蜀犬 日に吠ゆ

2019-10-17

不謹慎の始まり 12:55 はてなブックマーク - 不謹慎の始まり - 蜀犬 日に吠ゆ

徒然草 第一四七段 灸治あまた所に

 灸治(きうぢ)あまた所にになりぬれば、神事(じんじ)に穢(けがれ)ありといふこと、近く人の言ひ出せるなり。格式(きゃくしき)にも見えずとぞ。

小川剛生訳注『新版 徒然草』角川ソフィア文庫

 不謹慎だ、などという雑言を耳にすることがありますが、まあそういうことを言う人はだいたい面倒くさいのであまり反応しないでやり過ごします。典拠とか、不謹慎の定義や意味する範囲を聞きたいところではありますが、多分わたしの望んでいるような答えは返してくださらないのでしょうと勝手に考えています。

 鎌倉時代にも、お灸の痕(あと)のある人に対して失礼なことを言う人がいたのですね。そのほかにも、根拠はなくてもその人が気に入らないからと言って不謹慎だ不謹慎だと騒いだ、騒がれたことがらは多かったことでせう。
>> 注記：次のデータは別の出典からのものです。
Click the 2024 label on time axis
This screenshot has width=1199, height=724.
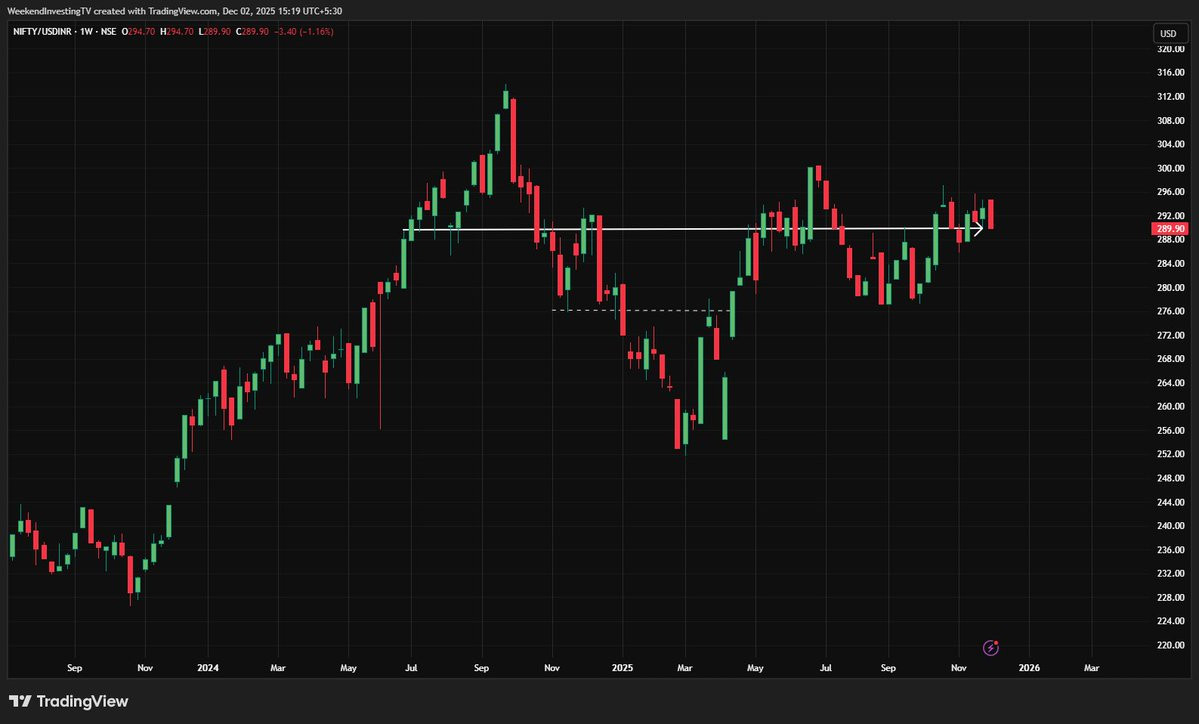click(208, 667)
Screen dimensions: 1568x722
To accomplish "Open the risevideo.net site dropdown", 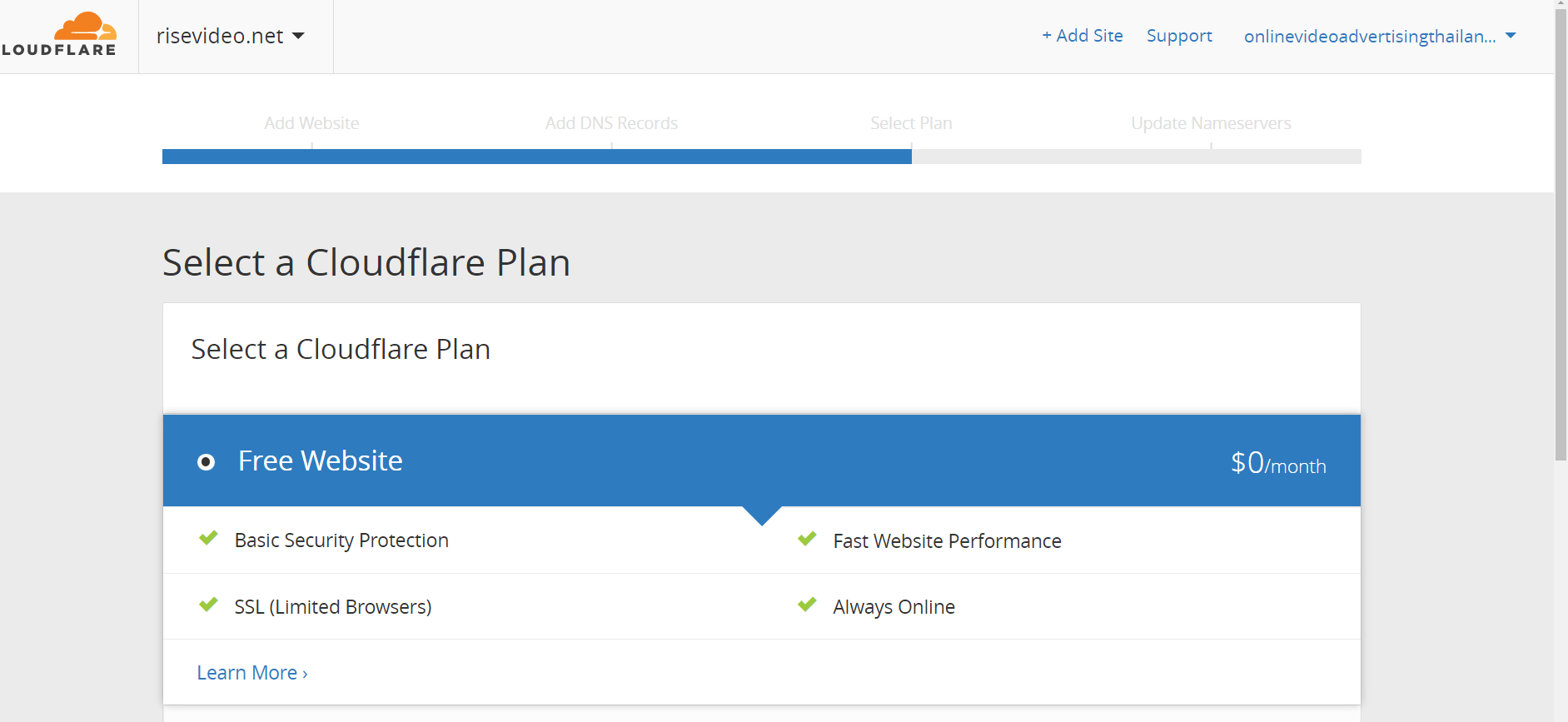I will point(231,36).
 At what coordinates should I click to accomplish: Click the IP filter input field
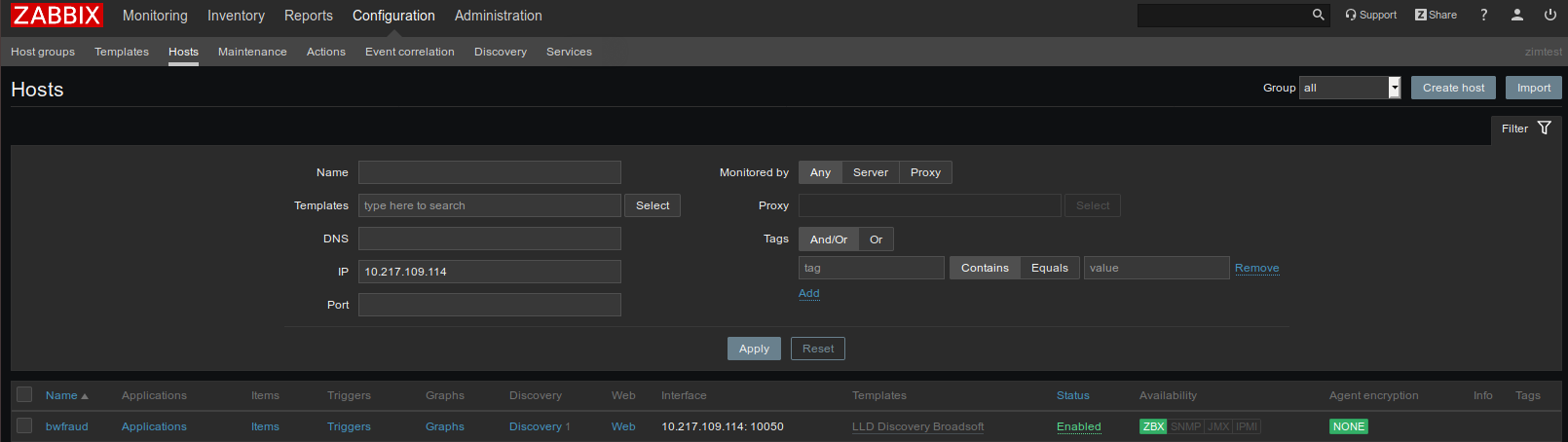point(489,272)
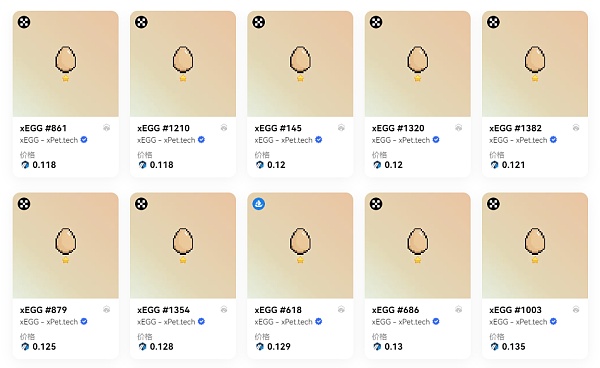Click the currency icon beside price 0.121
600x368 pixels.
point(494,165)
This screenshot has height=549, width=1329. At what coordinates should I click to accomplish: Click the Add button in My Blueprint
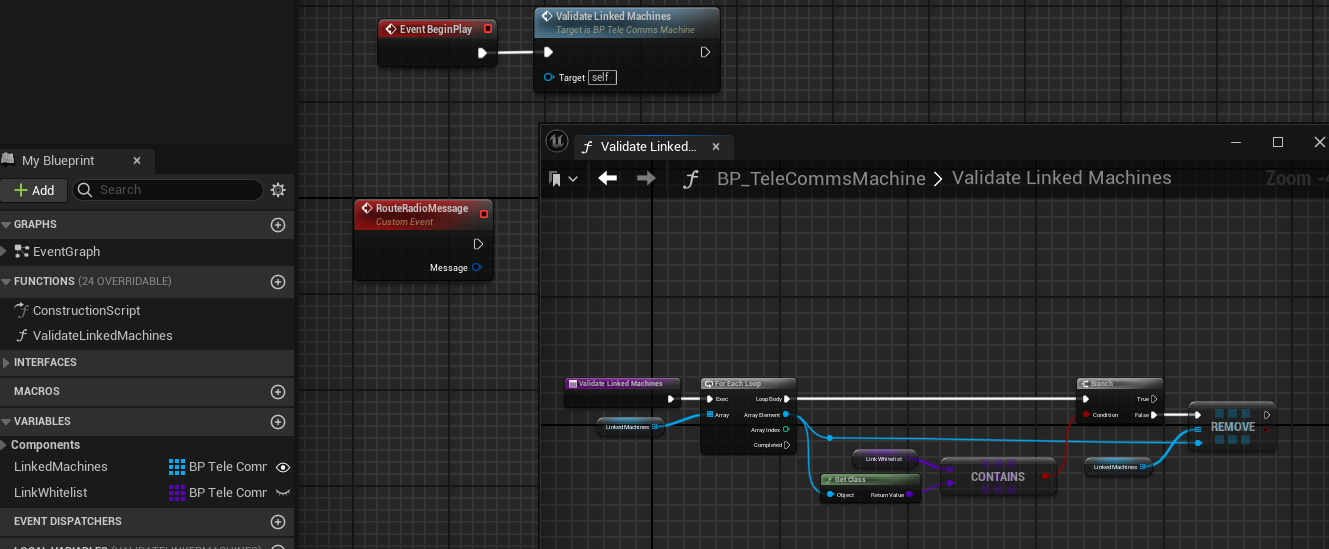pyautogui.click(x=34, y=190)
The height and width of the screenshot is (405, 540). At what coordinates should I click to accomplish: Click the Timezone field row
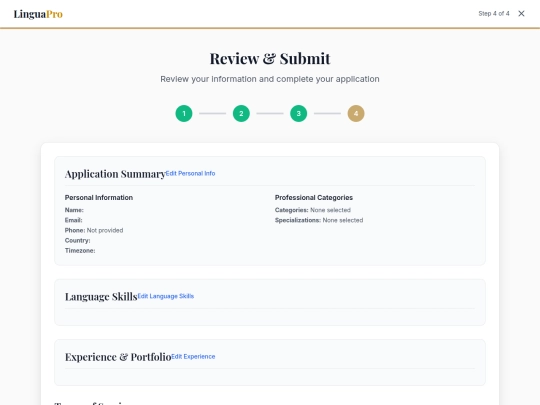click(80, 250)
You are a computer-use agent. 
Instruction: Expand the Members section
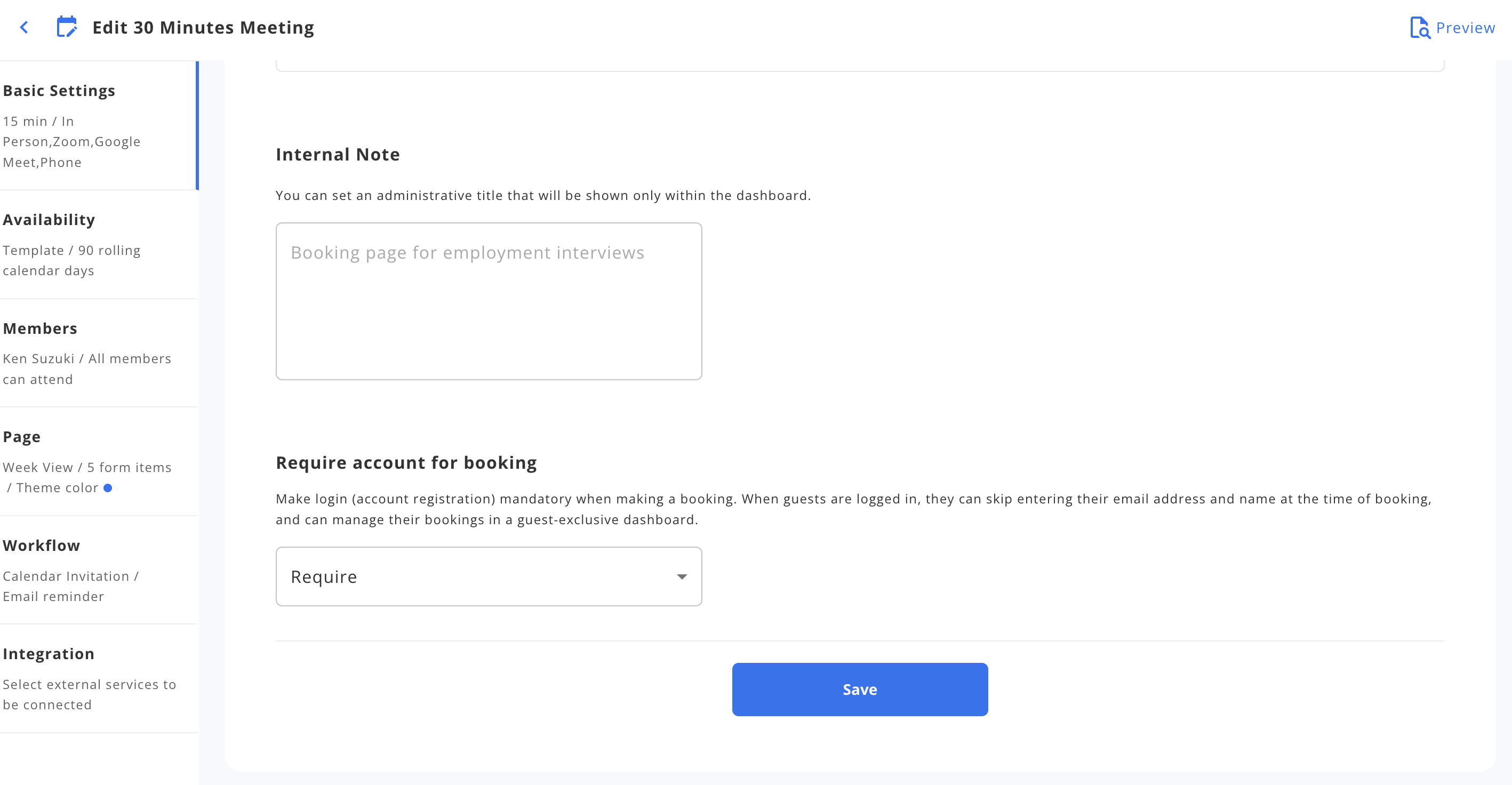tap(40, 328)
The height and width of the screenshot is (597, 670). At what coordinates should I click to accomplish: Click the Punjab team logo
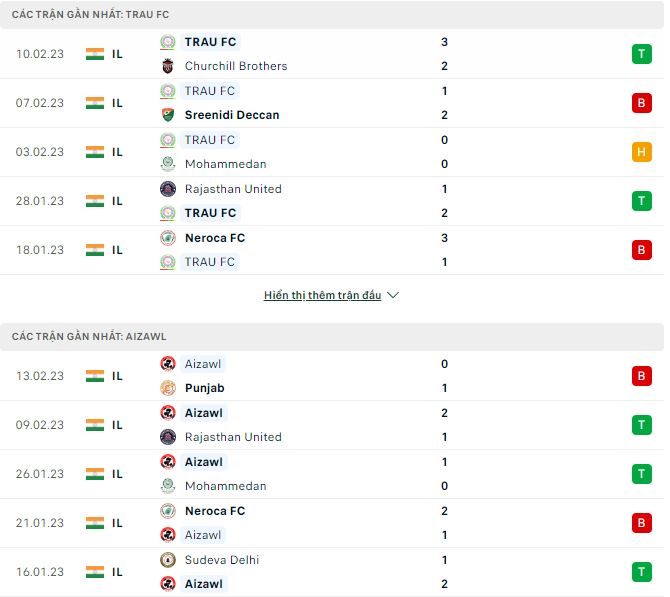pyautogui.click(x=167, y=388)

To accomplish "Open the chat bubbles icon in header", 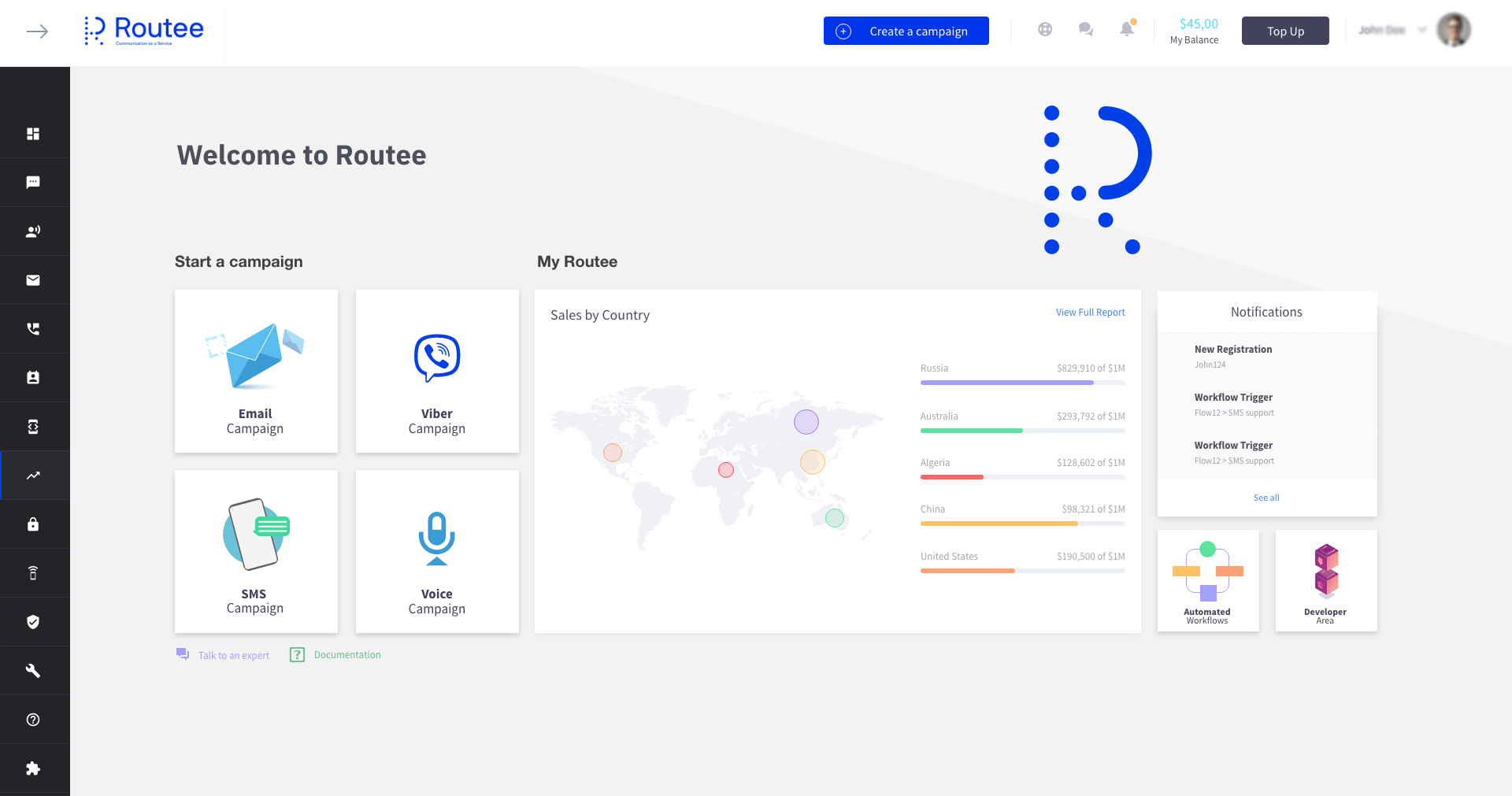I will (x=1086, y=30).
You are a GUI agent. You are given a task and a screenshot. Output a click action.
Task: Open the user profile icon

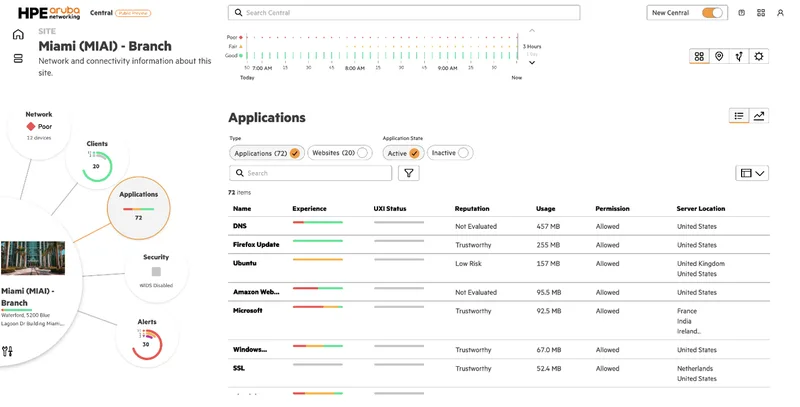click(x=780, y=13)
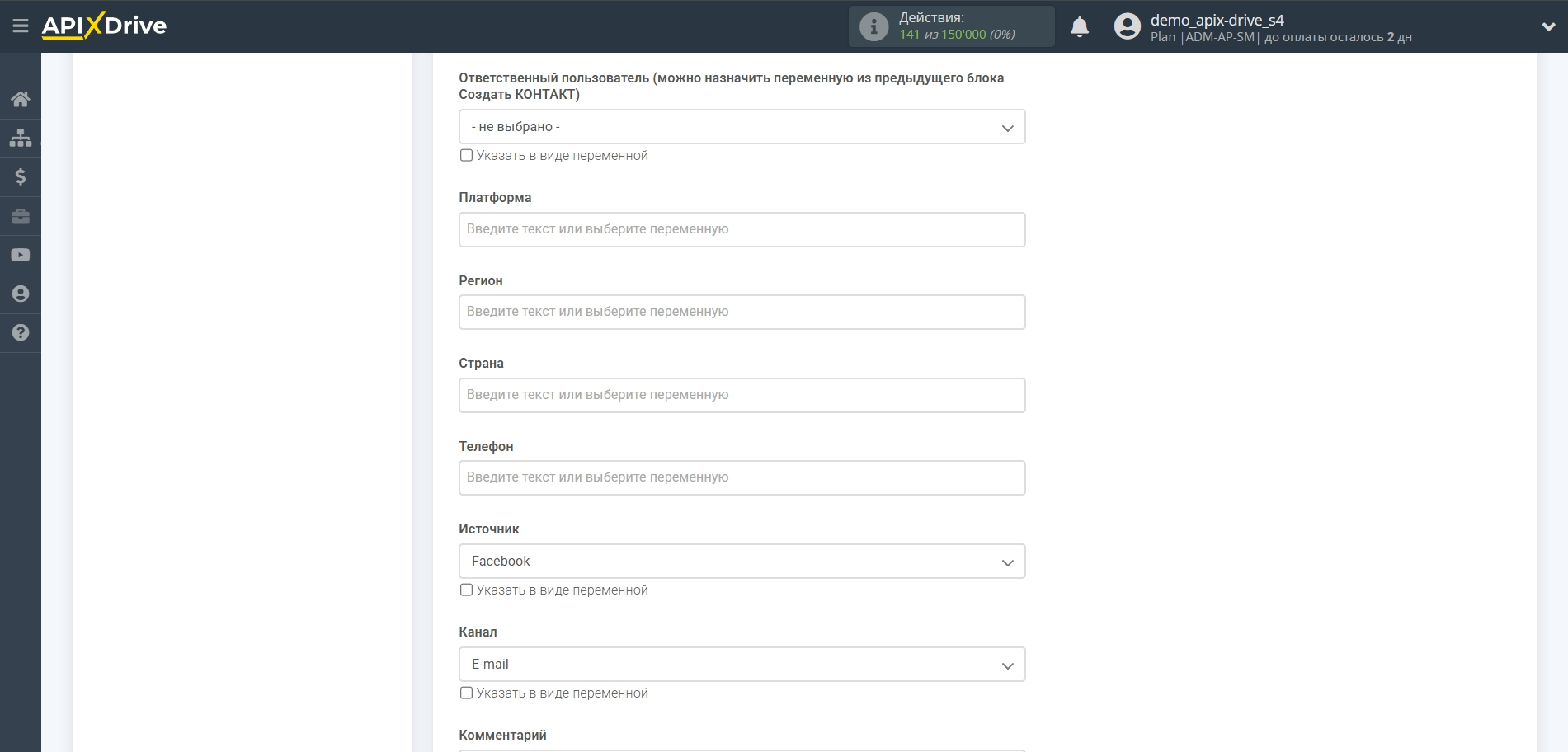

 逆に、律令格式の不謹慎に精通している人(陰陽師かしら?)の意見を聞きたい。

 典拠はなくても不謹慎である、ということも当然ありましょう。しかしそれも、「わたしが不謹慎だと思うから不謹慎だ」ということではなくて、ある程度の数(不謹慎であることによって傷つく人の数から、不謹慎を騒ぐことによって得する人の数を引いたもの)を根拠にしては欲しいものです。

 垂直不謹慎、水平不謹慎、と言い換えてもいいのですが、不謹慎は個人ではなく社会に属するものであってほしいです。


 話は飛びますが、この記事のために『徒然草』を開いたら、兼好法師は結構お灸を推しているのですね。

徒然草 第一四八段 四十以後の人

 四十以後の人、身に灸を加へて、三里を焼かざれば、上気(じゃうき)のことあり。必ず灸すべし。

小川剛生訳注『新版 徒然草』角川ソフィア文庫

 三里に灸、というのは落語に出てくるので江戸時代の話かと思っていましたが、鎌倉時代からあったのですね。三里は、現代と同じように膝頭から指三本ぶん下のツボでいいいのでしょうか。